Question

The ionisation potential of hydrogen atom is 13.6 eV. How much energy need to be supplied to ionise the hydrogen atom in the first excited state?

• A. 13.6 eV
• B. 27.2 eV
• C. 3.4 eV
• D. 6.8 eV

Hint:

Ionisation energy = $|Eₙ|$ for that state.

Answer 1

The Correct Option is C

The ionisation potential of a hydrogen atom is given as 13.6 eV. This is the energy required to remove an electron from the ground state (n=1) of a hydrogen atom. To solve this problem, we need to determine the energy required to ionise the hydrogen atom from its first excited state (n=2).
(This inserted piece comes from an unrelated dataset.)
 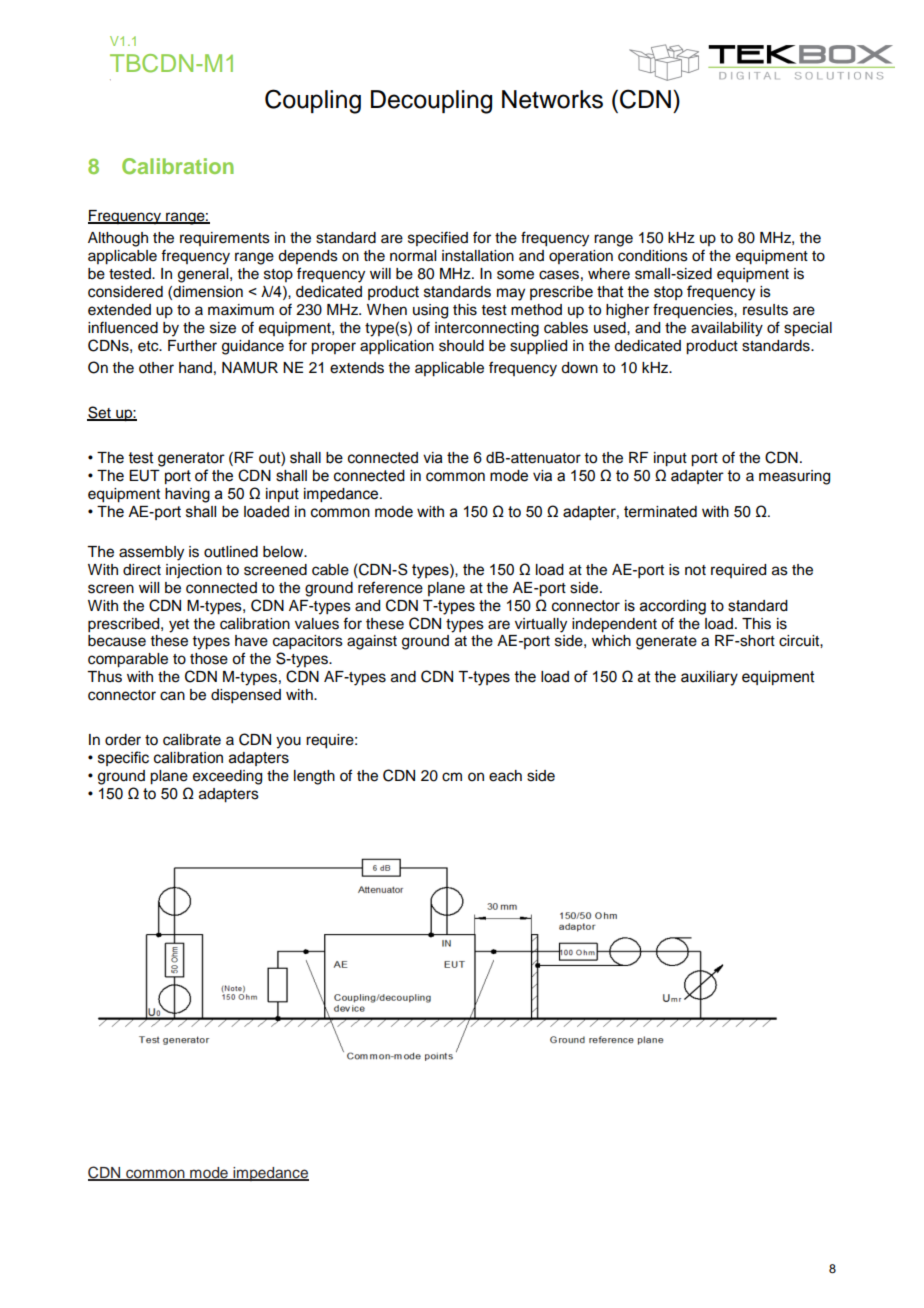 What do you see at coordinates (552, 99) in the page?
I see `Networks` at bounding box center [552, 99].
1. The energy levels of a hydrogen atom are given by the formula:

\(E_n = -\frac{13.6}{n^2} \, \text{eV}\)

1. For the first excited state (n=2), the energy level is:

\(E_2 = -\frac{13.6}{2^2} \, \text{eV} = -\frac{13.6}{4} \, \text{eV} = -3.4 \, \text{eV}\)

1. To ionise the hydrogen atom from this excited state, the electron must be provided enough energy to reach 0 eV (which is the level at which the electron can escape the atom, i.e., ionisation).

Thus, the energy required = 0 eV - (-3.4 eV) = 3.4 eV.

1. Therefore, the amount of energy needed to ionise the hydrogen atom in its first excited state is 3.4 eV. Hence, the correct answer is option:

3.4 eV

1. .

Other options can be ruled out as follows:

• \(13.6 \, \text{eV}\) is the energy required from the ground state (not applicable here as we are considering the first excited state).
• \(27.2 \, \text{eV}\) is irrelevant to our calculations involving n=2.
• \(6.8 \, \text{eV}\) does not match the calculation from energy level \(n=2\).